Wednesday, March 28, 2007

working part time doesn't help me to be self sufficient. growing up really sucks. now i know why people don't bother to exercise when they are adults. why you should learn how to be independent. you don't even have time for yourself to sleep yet you can't survive. this world is totaly screwed up.

Does everybody's life revolve around surviving and looking good only to hope that we will have enough money for our retirement? is that our ultimate goal in life? does anyone really give a damn? now the government says even after 65, you can't retire. by that time, you are too old to go backpacking around the world only to know that you wasted your prime years taking care of your children and surviving. think for a moment how many of us are strong enough to do that even if we do not understand how things work in future?
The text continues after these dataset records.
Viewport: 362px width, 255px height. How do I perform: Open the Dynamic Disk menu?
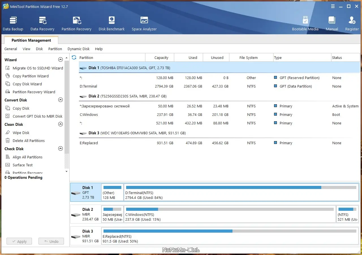pos(78,49)
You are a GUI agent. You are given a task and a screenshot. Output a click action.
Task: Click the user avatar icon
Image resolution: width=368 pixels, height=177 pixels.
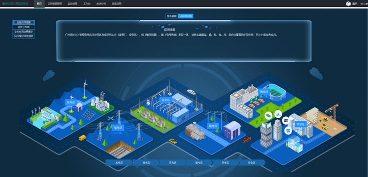348,4
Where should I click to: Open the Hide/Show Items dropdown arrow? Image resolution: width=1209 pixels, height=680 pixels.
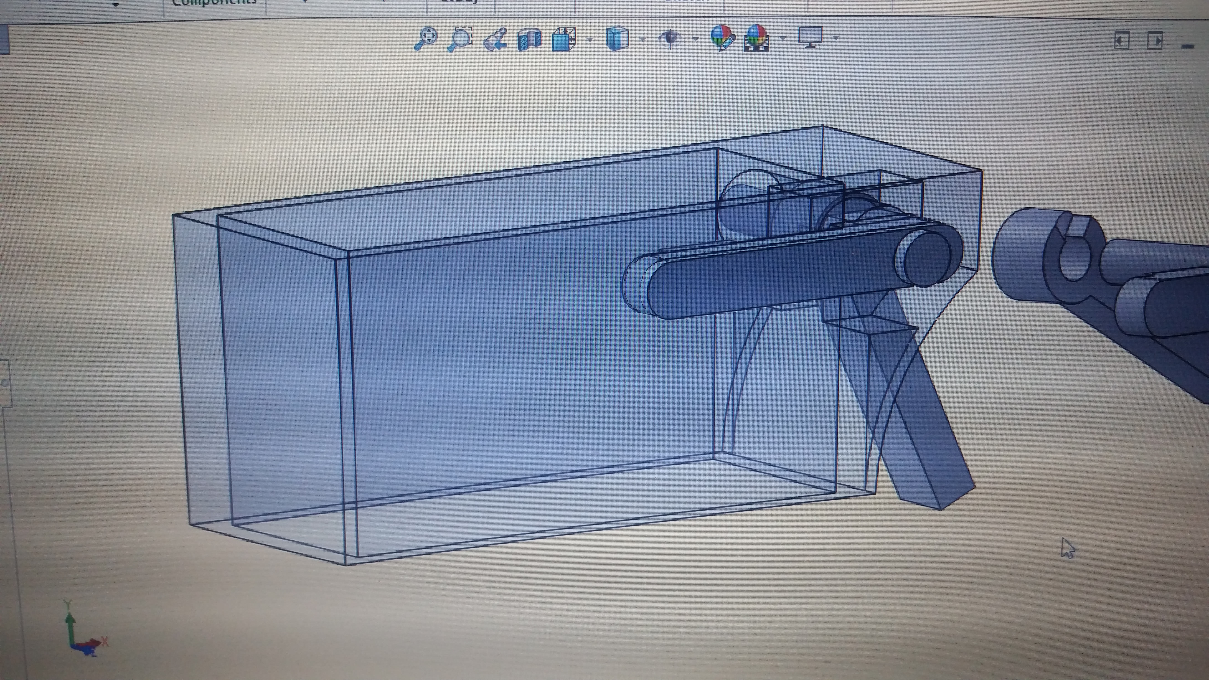click(696, 39)
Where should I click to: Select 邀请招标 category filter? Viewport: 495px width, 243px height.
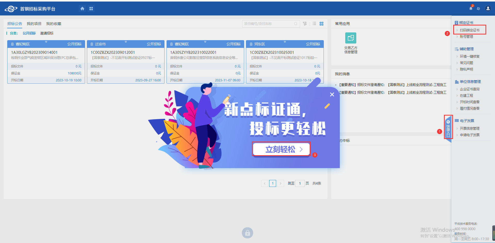(47, 33)
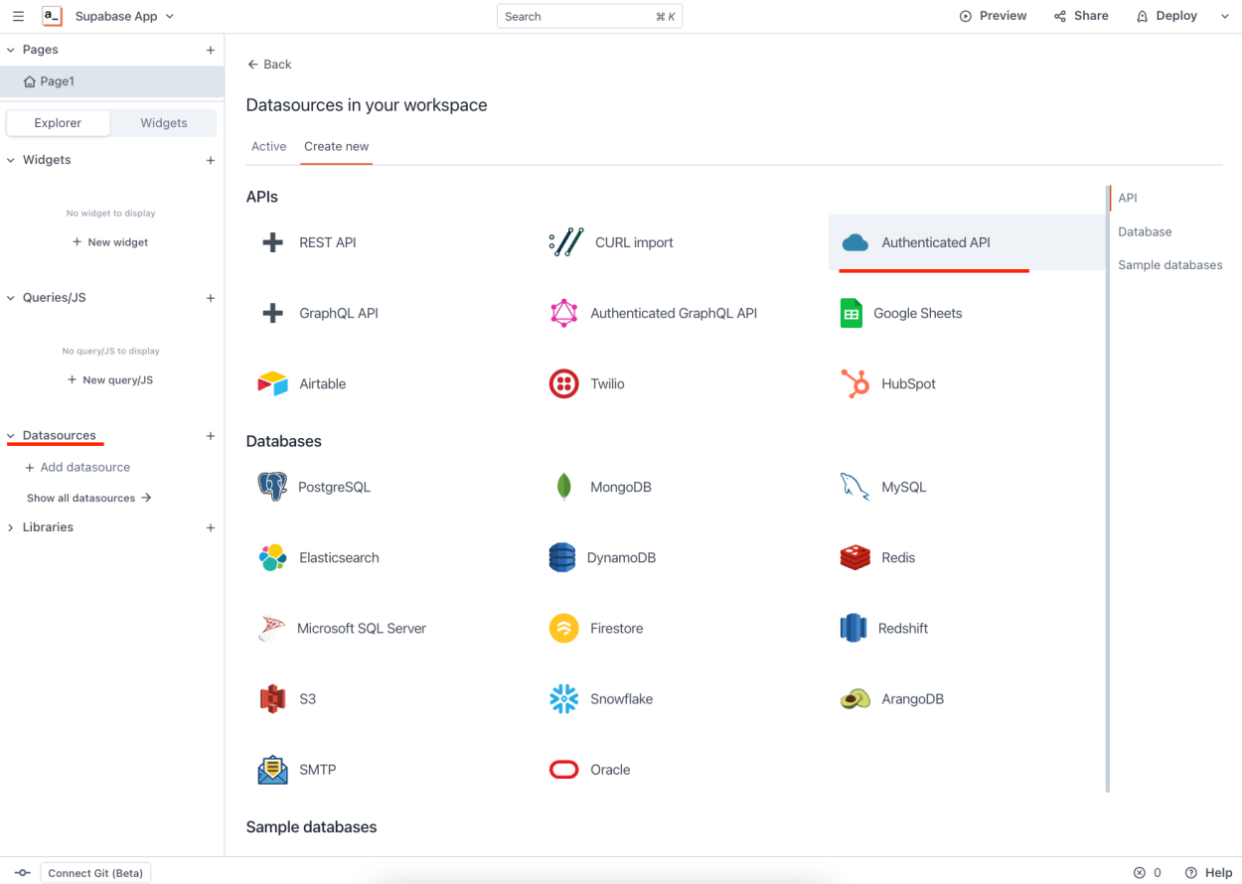1242x884 pixels.
Task: Switch to the Active datasources tab
Action: tap(268, 145)
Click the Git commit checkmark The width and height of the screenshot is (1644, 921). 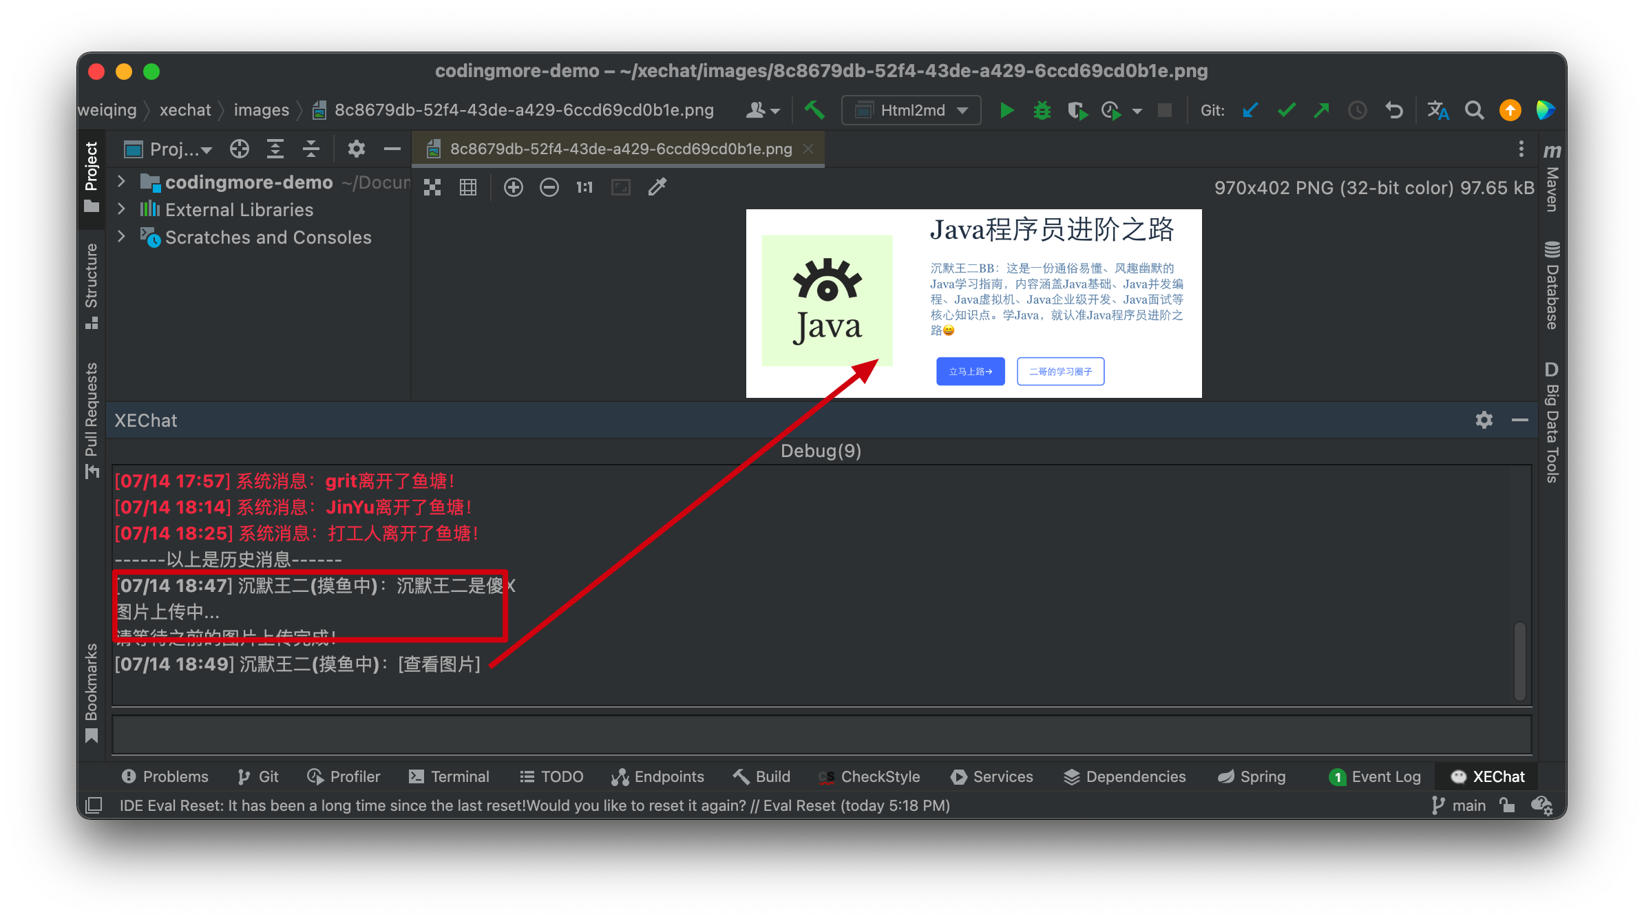[x=1286, y=110]
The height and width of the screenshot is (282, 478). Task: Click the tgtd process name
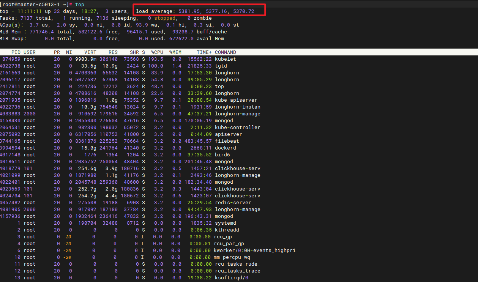pos(221,66)
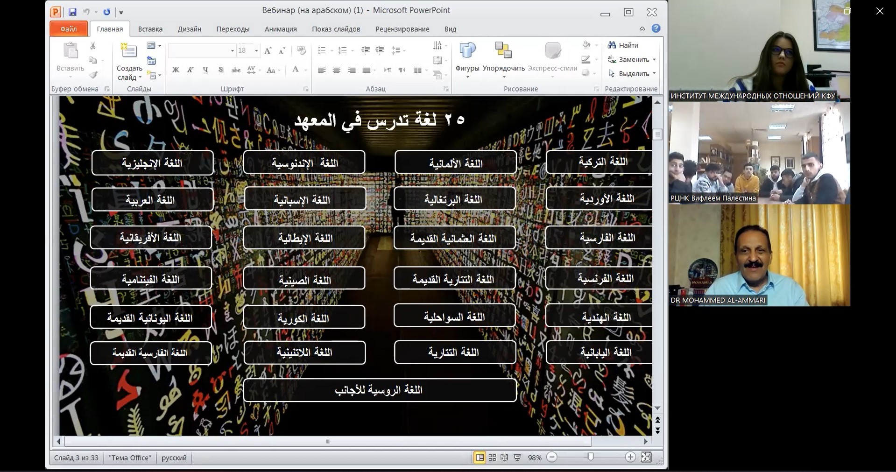Expand the Выделить (Select) dropdown

(x=654, y=74)
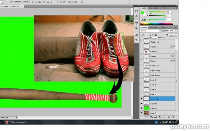Switch to the Channels tab

(154, 27)
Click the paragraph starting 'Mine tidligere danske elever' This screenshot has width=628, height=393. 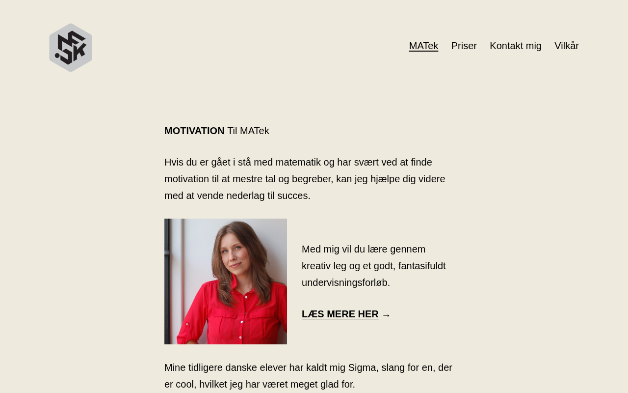tap(309, 376)
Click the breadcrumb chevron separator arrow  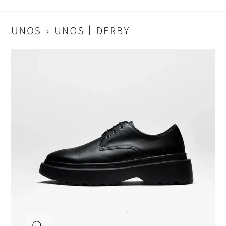coord(47,31)
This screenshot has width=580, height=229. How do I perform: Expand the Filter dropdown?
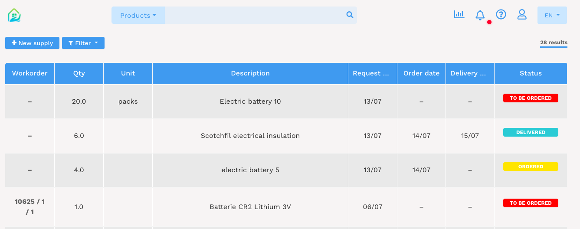pyautogui.click(x=83, y=43)
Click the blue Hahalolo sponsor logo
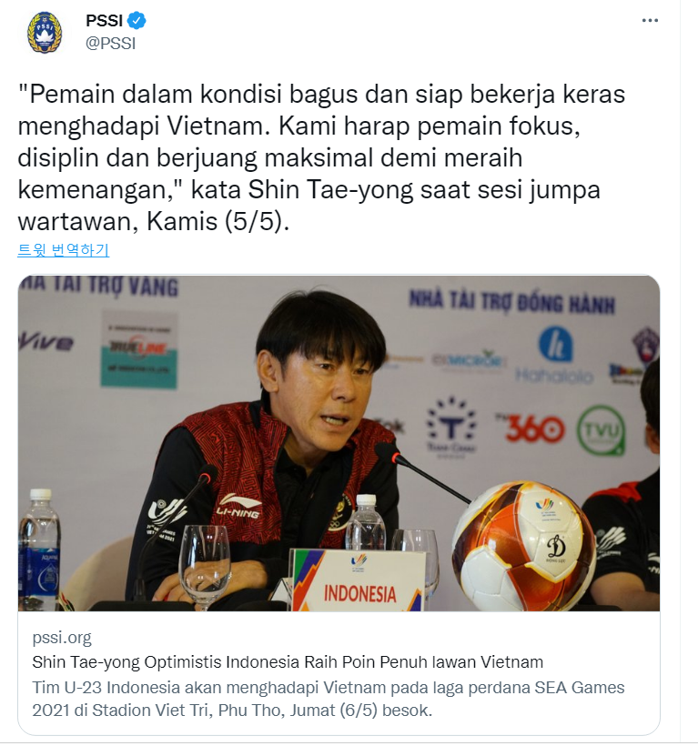Viewport: 698px width, 746px height. 555,356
what will the world become? earth will be a haunted and lifeless place sooner or later. so much for the self proclaimed achievements till everyone gets lost. so i prefer the aliens to invade earth right now to save us. god bless.

Thursday, March 08, 2007

maybe it's because of the void that i couldn't fill in. i can't feel happy. it's been 3 years. not that i did not do anything, though i have to admit not much was done. but there's some things that id like to try but can't try, to mask this void. it's still empty. even soccer can't help now.

perharps it will be like this forever. is this how a life-time regret is supposed to be?

how can i not try to feel anything and continue to live on with reality? it's just human instinct. i can't control how i feel. it is living dead, worse than being dead.